Leadership: Creativity and Innovation
Leaders know in their gut that creativity and innovation are the life blood of their organization. New ideas can lead to programs that are superior to those that are already going on or planned in the organization and which would have been divested or never initiated had a better idea or program come along. So, the mission of every leader should be to search continually for ideas and programs that are superior to the ones the organization is currently committed to. In a word, it's called PROGRESS.
But what can the leaders do to promote creativity and innovation? The most obvious answer, short of hiring a new work force, is to use management initiatives that create a work environment that stimulates the existing staff to be more creative and innovative.
Creativity CAN Be Stimulated by Leaders
There are many who would challenge the implicit assumption that leaders can do anything to foster creativity.

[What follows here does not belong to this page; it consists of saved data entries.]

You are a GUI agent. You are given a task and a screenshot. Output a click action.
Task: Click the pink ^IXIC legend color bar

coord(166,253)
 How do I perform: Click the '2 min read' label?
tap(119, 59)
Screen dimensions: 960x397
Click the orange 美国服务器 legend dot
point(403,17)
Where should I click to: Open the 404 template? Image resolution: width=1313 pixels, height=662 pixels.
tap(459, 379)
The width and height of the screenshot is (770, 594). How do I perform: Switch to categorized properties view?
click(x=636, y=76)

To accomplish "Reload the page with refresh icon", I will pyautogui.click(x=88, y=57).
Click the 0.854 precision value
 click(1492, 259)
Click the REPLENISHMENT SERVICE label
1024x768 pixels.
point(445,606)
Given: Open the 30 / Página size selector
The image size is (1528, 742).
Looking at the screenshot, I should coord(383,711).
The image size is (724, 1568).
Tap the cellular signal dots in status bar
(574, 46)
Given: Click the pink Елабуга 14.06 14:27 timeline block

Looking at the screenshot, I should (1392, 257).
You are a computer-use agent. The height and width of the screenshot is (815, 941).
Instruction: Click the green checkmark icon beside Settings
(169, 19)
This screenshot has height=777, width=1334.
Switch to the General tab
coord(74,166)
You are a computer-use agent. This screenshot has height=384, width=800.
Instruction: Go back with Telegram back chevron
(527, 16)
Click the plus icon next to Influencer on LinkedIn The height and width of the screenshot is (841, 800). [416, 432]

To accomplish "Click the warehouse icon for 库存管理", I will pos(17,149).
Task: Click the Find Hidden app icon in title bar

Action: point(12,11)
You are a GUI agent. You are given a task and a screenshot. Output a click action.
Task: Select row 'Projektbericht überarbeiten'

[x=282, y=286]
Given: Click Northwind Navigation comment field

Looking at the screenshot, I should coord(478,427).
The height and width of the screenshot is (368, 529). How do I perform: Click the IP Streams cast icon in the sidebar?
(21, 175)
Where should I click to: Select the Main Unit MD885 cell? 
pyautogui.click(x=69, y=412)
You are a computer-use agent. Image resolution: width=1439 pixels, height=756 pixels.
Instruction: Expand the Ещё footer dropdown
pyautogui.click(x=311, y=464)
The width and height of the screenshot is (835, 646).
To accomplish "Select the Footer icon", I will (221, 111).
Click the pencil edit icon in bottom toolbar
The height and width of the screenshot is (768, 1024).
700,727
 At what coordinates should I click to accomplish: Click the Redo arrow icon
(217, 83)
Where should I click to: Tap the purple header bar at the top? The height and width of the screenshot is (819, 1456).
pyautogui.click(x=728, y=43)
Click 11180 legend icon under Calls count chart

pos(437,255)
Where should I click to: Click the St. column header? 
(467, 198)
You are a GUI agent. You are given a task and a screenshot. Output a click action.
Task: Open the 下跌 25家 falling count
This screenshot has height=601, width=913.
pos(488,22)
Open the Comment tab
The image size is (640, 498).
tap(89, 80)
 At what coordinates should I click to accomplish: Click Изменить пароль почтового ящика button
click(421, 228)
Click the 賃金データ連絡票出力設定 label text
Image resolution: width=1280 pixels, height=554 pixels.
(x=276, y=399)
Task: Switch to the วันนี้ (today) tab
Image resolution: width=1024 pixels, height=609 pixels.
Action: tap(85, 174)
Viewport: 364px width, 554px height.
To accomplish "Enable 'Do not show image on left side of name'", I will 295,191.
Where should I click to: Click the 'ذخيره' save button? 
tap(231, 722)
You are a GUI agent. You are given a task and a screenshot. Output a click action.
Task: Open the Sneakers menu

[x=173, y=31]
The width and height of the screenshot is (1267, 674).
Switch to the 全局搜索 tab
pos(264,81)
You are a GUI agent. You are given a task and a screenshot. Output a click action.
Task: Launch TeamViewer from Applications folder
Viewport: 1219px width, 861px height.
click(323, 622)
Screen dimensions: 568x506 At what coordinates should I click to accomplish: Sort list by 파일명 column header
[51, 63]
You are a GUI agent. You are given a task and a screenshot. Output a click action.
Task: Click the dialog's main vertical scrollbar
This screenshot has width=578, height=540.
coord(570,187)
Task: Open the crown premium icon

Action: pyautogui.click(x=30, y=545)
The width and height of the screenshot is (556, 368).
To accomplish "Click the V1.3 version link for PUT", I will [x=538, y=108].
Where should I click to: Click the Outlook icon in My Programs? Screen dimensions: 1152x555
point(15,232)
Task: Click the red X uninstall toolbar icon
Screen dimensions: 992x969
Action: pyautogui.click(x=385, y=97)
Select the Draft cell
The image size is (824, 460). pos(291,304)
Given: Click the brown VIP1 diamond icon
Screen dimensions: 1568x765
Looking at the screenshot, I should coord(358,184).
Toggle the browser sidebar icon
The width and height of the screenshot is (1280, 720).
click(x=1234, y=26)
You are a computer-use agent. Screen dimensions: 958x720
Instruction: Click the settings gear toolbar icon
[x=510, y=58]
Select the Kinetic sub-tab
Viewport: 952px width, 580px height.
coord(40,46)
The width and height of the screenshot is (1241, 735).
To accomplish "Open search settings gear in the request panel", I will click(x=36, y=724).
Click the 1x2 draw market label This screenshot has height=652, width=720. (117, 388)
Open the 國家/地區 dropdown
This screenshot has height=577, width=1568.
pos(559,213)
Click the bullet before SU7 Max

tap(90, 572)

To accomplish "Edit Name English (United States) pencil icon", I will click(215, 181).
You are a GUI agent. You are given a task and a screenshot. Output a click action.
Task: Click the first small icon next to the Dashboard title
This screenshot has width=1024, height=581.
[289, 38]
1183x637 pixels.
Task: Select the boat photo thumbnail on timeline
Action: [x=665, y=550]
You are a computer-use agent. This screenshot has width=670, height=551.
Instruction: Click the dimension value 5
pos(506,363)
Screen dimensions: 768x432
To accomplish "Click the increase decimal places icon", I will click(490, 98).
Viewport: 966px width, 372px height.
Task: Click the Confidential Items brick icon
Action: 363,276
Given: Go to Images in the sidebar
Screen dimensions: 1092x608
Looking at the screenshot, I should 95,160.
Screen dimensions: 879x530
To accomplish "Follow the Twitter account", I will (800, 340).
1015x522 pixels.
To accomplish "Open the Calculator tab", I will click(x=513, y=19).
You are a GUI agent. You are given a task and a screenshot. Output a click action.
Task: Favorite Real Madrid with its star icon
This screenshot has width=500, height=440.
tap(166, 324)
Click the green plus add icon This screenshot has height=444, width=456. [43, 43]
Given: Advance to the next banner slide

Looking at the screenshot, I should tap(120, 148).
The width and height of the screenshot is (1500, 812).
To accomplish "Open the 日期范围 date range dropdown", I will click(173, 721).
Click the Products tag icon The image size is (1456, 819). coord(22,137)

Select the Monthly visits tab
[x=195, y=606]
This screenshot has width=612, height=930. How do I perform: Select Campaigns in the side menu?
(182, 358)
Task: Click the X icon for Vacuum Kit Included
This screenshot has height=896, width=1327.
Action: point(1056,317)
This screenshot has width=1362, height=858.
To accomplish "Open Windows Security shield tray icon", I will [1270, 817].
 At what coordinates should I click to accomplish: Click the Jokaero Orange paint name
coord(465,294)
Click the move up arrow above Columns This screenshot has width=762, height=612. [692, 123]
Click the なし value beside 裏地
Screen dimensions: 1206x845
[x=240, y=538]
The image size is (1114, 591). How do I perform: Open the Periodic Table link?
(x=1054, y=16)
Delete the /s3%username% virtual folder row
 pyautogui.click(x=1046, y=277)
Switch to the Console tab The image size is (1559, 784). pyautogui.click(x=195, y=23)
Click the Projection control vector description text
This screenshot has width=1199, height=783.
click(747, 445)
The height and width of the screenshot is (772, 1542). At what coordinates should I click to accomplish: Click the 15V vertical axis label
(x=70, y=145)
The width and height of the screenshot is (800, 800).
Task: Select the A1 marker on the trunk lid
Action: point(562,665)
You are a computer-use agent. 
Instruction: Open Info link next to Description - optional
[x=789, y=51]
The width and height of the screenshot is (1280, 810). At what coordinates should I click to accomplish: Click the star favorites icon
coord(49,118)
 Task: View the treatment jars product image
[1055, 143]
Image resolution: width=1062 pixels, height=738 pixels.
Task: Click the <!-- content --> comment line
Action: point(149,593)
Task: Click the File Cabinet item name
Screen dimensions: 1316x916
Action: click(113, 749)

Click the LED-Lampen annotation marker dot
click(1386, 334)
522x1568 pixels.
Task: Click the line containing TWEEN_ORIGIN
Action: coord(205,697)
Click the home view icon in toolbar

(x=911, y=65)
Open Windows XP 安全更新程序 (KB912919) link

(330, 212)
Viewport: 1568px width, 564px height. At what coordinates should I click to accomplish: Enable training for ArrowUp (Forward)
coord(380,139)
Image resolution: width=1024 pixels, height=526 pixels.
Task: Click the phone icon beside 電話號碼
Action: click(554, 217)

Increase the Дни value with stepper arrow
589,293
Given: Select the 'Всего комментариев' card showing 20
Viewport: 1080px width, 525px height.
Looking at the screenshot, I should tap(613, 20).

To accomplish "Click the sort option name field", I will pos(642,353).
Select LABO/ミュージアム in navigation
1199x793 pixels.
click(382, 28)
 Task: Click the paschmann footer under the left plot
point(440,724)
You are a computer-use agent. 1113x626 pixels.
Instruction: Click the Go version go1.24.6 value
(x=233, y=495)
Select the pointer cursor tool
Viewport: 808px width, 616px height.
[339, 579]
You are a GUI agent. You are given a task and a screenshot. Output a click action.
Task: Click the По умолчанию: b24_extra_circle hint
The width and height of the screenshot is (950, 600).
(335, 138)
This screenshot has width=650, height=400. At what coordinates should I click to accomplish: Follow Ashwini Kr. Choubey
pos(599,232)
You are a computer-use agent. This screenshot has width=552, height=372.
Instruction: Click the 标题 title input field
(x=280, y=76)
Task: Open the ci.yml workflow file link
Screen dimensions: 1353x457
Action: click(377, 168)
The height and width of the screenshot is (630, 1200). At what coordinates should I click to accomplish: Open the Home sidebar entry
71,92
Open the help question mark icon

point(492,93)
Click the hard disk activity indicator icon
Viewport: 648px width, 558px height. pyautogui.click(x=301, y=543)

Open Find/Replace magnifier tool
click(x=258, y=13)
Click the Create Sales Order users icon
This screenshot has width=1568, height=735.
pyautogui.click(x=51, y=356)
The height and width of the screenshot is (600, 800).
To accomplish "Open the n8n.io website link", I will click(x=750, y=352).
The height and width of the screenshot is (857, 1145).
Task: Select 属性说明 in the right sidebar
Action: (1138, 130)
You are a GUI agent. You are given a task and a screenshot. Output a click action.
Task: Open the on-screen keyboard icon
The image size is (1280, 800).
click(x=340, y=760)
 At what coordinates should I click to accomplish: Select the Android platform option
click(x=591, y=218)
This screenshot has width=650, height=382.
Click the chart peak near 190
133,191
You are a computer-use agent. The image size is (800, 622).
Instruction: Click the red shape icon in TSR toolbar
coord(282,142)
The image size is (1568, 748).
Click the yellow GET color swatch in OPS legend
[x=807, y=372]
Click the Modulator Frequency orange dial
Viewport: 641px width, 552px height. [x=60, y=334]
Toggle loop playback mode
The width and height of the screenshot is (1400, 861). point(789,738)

They would argue that creative people, like baseball hitters, are born, not made. Indeed, much of the anecdotal literature about creativity would suggest that creativity is some mystical power that only a chosen few possess. But, then, why are all children creative?
Common Anecdotes about Creativity Are Wrong
People who have looked carefully at the creative process have learned that everyone of ordinary intelligence has latent creative abilities that can be enhanced by training and by a favorable environment. One recent book that is dedicated to defending this proposition is by D. N. Perkins, The Mind's Best Work. He finds that after-the-fact anecdotes about well-known examples of great leaps of creative thought have generally received little or no close scrutiny of the mental processes that led to them. There are too many opportunities for the real mental correlates of creativity to be lost...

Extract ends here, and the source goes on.